不过他倒是又看到了苜蓿,也是牧草的一种。比起黑麦草要更好。
苜蓿的面积很大,起码有三亩地。云怀瑾站在苜蓿地里,只觉得大的看不到头。
云怀瑾歇了一会后,又朝着灵泉的方向走回去。
这些日子,云怀瑾又了解到空间的一个规则。
在空间里想要出去的话,只能在灵泉周围五百米内。
超过这个范围,他是没办法出去的。
走回去后,他又照例查看了一下他种下的果树,还有一些瓜果蔬菜。
在作物种下去的第二天,云怀瑾就发现了空间地里的作物熟的特别快。
这几日下来,果树长势良好,小树苗已经长的粗壮许多。而那些瓜果蔬菜,都已经开始挂果了,且没有发现任何的病害虫害。
而南院种的那几样,芽苗才开始破土。
云怀瑾猜想着,可能是与空间里的灵气还有灵泉水浇灌有关。
没有在空间里多待,云怀瑾查看完种的东西后,很快就出了空间。
他刚出空间没多久,云初就醒了。
云怀瑾发现崽崽有个小习惯,不管是早上起来,还是午睡醒来,都会先盯着他看一小会。
这一小段的时间里,崽崽是一动不动的,只是很专注的在看他。
似乎是在确认些什么,等他“确认”好之后,才会乖乖巧巧的黏过来,软着小嗓音喊他阿父。
“阿父。”
云初小小的身体贴过来,云怀瑾摸摸崽崽的脸,笑问道:“乖宝要不要和阿父出去逛逛?”
小崽崽恨不得一天到晚都和他的阿父待在一起,这会听了云怀瑾的提议,自然没有拒绝,高兴的应下。
“要!”
云怀瑾给云初多穿了件小夹袄,现在的天气已经见冷,云初自幼没养好,身子骨弱的很。云怀瑾怕他冻着再给生病,所以宁愿他多穿了些,也不要他少穿了。
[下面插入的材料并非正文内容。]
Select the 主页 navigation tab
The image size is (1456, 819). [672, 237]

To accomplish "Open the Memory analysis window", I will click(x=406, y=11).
又给云初挎了精巧的小包,是锦缎缝制,还有个缠花盘扣可扣起封口。
小包里面放着一些油纸包裹着的蜜饯果脯,松软糕点。又斜挎着一个小巧的水囊,里面装着温热的加了灵泉水的井水。
最后云怀瑾又给崽崽戴了一顶柔软的小帽子,这才牵着云初离开院子。
云怀瑾准备带云初去一趟枣沟村。
庄子里与云初同龄孩子几乎没有,稍微再大一些的,因为那被仗责发卖的事,也不敢在云初面前出现。
云怀瑾觉得孩子还是要有同龄的玩伴才好,整天和他待在一起,失了小孩子的活力。
既然庄子里没有能一起玩的玩伴,那便去村里看看。
不过他也不仅仅是为了让云初能与同龄人有个接触,同时也是想了解一下枣沟村村民们的情况。
周海草的爆单让云怀瑾意识到,豆浆粉是真的好卖的。
这还仅仅只是个开始,他觉得渝州商船这趟回去,再来的时候,怕是就能有更大的生意。
生意做大,离不开人手。
现在庄子里的长工,丫鬟和小厮,已经全都用上了,做出来的豆浆粉量也只够一个渝州商船。
后面豆浆粉大额出货,肯定还是要招人。
古代不比现代,招人的话最好还是招知道点根底的好。
枣沟村和山前村是云庄下头的村子,这两个村的村民,将会是首要人选。
虽说云怀瑾想要招村民做工,并非一定要亲自前来。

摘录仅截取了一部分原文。